*GIVEN PROBLEM*: Repeat the data from the line containing "Click the Select Objects cursor icon" through the line containing "(x=519, y=32)", swapping "cursor icon" for "pointer icon" and leaving everything else unchanged.

*DATA*:
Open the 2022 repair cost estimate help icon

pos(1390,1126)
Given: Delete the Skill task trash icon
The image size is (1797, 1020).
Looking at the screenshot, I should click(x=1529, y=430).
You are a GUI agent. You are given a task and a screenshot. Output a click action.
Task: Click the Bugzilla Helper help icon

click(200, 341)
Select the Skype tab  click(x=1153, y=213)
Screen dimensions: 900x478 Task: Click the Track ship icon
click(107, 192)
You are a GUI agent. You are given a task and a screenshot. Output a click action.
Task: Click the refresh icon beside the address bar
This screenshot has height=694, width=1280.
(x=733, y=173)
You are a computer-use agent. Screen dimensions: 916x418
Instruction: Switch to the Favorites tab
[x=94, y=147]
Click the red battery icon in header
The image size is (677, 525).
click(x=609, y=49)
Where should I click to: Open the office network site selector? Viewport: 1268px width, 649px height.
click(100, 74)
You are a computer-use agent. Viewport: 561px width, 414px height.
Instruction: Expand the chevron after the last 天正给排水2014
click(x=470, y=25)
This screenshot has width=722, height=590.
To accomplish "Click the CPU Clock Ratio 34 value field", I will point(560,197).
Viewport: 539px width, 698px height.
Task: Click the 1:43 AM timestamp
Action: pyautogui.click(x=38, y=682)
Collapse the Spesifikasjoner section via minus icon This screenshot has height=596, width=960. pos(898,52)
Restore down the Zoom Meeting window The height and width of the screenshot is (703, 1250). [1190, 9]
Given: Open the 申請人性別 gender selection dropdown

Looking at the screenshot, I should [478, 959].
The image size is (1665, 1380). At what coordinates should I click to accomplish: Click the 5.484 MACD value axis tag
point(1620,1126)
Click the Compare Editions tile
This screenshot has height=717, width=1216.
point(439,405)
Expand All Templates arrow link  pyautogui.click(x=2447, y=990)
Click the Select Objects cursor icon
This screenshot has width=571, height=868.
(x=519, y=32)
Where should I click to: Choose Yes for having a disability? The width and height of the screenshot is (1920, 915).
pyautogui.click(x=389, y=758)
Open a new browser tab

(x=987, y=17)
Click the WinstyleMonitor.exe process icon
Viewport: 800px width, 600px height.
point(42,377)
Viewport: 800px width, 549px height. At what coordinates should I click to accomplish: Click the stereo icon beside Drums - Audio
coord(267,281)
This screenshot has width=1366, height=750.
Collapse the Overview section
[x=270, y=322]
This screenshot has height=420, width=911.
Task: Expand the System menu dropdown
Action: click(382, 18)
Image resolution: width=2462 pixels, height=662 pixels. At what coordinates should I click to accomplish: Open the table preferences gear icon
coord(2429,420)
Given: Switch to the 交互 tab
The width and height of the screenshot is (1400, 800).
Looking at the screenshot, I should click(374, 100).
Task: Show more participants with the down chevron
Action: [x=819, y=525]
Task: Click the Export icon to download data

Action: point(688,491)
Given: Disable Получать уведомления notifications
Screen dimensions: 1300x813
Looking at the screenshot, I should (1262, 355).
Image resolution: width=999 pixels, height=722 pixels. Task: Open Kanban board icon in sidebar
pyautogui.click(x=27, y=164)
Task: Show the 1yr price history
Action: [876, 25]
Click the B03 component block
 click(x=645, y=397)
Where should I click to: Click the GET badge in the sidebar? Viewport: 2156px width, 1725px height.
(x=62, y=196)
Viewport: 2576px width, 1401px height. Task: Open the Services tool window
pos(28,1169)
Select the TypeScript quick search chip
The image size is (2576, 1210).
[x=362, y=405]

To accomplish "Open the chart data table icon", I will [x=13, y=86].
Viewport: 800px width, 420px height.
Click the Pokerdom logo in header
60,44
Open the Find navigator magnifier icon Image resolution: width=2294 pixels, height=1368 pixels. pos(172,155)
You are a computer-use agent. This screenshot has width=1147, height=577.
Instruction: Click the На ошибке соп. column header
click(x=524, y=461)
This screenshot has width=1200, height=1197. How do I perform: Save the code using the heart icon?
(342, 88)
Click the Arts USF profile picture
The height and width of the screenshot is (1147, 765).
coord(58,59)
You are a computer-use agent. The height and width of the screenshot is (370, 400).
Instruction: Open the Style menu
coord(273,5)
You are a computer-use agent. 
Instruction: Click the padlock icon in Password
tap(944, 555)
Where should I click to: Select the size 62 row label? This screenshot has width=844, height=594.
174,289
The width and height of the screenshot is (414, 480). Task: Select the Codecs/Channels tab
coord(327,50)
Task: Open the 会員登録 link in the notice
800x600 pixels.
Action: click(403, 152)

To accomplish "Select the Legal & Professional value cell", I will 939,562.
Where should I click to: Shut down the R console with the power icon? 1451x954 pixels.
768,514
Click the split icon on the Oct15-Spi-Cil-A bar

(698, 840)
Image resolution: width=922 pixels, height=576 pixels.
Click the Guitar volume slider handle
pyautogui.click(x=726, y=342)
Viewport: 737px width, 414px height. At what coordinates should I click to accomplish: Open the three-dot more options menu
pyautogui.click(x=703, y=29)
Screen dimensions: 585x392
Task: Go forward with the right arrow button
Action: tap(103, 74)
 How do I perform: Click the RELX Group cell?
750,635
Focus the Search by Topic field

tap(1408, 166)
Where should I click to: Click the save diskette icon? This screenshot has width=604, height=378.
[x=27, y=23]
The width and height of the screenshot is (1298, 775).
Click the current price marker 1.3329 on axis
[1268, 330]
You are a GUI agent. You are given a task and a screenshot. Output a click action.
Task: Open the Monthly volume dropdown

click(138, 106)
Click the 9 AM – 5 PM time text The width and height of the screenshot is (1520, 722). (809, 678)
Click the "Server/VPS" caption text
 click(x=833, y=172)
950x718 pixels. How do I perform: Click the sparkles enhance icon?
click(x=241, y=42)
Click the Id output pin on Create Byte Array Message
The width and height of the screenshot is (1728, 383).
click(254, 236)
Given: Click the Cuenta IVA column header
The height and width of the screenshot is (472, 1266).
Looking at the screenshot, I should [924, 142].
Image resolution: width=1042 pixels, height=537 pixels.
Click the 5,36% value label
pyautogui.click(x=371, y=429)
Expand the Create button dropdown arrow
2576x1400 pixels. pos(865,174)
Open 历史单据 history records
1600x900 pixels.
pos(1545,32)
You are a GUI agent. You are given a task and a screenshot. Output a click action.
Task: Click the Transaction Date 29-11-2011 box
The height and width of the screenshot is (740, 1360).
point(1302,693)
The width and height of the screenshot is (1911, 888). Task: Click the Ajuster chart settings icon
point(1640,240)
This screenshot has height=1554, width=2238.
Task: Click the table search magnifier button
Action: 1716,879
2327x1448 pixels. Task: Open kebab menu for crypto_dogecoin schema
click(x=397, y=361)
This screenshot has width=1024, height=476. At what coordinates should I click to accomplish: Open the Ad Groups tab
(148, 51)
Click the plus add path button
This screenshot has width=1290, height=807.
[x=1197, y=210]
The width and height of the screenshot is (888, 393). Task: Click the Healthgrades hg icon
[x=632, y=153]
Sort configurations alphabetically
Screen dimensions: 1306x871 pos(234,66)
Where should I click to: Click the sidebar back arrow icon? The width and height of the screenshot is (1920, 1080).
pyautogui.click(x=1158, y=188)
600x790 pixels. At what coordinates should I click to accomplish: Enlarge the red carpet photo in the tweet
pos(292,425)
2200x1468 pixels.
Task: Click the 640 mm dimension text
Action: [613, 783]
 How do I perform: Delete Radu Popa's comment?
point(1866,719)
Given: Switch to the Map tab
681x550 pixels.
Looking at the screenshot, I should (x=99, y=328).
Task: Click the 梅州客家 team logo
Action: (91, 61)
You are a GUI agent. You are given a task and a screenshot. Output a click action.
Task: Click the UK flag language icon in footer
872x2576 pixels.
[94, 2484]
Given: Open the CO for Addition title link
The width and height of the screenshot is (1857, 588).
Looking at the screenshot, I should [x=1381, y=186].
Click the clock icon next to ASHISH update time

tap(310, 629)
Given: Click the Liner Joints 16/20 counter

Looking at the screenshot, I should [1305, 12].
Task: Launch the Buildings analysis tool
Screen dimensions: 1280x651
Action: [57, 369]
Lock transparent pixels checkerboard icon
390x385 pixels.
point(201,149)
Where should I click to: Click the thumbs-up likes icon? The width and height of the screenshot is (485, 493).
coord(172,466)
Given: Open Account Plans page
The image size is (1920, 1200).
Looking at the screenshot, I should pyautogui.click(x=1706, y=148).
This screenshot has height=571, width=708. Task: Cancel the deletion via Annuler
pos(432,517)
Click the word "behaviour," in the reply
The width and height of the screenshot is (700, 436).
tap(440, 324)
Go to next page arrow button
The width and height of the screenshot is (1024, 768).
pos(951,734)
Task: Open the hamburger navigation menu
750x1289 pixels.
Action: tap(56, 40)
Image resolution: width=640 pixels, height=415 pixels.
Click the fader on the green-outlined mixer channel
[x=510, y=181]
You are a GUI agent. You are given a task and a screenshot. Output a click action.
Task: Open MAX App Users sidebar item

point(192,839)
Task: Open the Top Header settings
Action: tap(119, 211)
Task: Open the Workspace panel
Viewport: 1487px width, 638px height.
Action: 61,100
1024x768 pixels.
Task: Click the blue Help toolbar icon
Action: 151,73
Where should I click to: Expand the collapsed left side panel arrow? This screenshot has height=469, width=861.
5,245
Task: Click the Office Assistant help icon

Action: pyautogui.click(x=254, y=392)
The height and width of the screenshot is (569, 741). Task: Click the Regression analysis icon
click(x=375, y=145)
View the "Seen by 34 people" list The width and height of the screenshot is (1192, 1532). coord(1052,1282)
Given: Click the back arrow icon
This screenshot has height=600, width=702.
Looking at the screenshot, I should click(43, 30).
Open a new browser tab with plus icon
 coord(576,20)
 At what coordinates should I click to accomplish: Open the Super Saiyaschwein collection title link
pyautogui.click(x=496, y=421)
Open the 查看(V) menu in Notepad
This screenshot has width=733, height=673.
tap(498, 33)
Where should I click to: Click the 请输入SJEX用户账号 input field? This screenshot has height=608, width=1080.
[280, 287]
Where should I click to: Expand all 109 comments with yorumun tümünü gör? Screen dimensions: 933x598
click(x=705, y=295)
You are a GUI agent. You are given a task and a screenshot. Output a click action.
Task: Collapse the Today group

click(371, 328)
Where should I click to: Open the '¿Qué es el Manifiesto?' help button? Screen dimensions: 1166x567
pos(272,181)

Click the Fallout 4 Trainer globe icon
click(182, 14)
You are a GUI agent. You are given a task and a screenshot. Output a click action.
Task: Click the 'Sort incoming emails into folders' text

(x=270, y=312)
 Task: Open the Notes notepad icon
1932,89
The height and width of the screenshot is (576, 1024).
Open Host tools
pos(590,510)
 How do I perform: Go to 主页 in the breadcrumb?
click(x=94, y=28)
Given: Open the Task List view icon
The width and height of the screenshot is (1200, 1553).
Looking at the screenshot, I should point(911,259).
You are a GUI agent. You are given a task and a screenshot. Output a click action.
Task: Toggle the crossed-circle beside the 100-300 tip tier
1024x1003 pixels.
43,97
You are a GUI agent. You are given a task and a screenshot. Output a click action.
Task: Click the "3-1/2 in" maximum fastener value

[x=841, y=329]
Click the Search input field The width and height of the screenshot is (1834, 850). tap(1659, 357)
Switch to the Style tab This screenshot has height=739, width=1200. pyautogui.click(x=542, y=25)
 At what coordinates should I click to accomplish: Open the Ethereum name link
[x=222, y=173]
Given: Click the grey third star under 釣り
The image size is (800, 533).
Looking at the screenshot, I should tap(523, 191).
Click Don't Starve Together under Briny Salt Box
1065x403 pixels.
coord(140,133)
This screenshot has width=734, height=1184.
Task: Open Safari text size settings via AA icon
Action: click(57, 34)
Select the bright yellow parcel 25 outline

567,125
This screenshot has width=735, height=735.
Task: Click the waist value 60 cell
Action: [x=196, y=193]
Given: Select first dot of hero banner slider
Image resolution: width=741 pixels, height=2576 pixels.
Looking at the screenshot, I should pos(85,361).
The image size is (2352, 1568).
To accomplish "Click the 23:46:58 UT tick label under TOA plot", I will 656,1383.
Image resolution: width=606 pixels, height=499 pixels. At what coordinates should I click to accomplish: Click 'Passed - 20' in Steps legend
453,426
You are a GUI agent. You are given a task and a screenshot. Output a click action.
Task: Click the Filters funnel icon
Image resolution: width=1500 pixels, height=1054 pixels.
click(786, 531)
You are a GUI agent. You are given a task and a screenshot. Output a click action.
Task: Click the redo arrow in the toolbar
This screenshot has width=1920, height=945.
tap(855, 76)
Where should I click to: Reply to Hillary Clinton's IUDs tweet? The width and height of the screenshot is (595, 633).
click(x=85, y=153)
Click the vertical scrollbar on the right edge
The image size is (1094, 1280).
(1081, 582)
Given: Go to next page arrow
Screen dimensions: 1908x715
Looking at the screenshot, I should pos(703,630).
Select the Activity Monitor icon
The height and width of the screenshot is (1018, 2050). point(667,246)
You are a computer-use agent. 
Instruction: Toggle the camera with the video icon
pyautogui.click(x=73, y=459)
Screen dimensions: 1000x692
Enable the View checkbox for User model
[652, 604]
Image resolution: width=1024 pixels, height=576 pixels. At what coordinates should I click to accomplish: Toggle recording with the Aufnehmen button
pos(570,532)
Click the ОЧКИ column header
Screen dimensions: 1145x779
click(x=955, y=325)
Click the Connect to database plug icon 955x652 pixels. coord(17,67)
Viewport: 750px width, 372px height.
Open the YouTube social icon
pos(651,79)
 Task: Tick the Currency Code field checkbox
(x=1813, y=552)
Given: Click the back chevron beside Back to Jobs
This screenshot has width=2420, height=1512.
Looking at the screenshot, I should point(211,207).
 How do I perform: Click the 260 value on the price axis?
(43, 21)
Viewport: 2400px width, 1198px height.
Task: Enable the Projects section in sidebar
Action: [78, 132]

*TASK SOLUTION*:
Click the Select Objects pointer icon
This screenshot has width=571, height=868.
(x=519, y=32)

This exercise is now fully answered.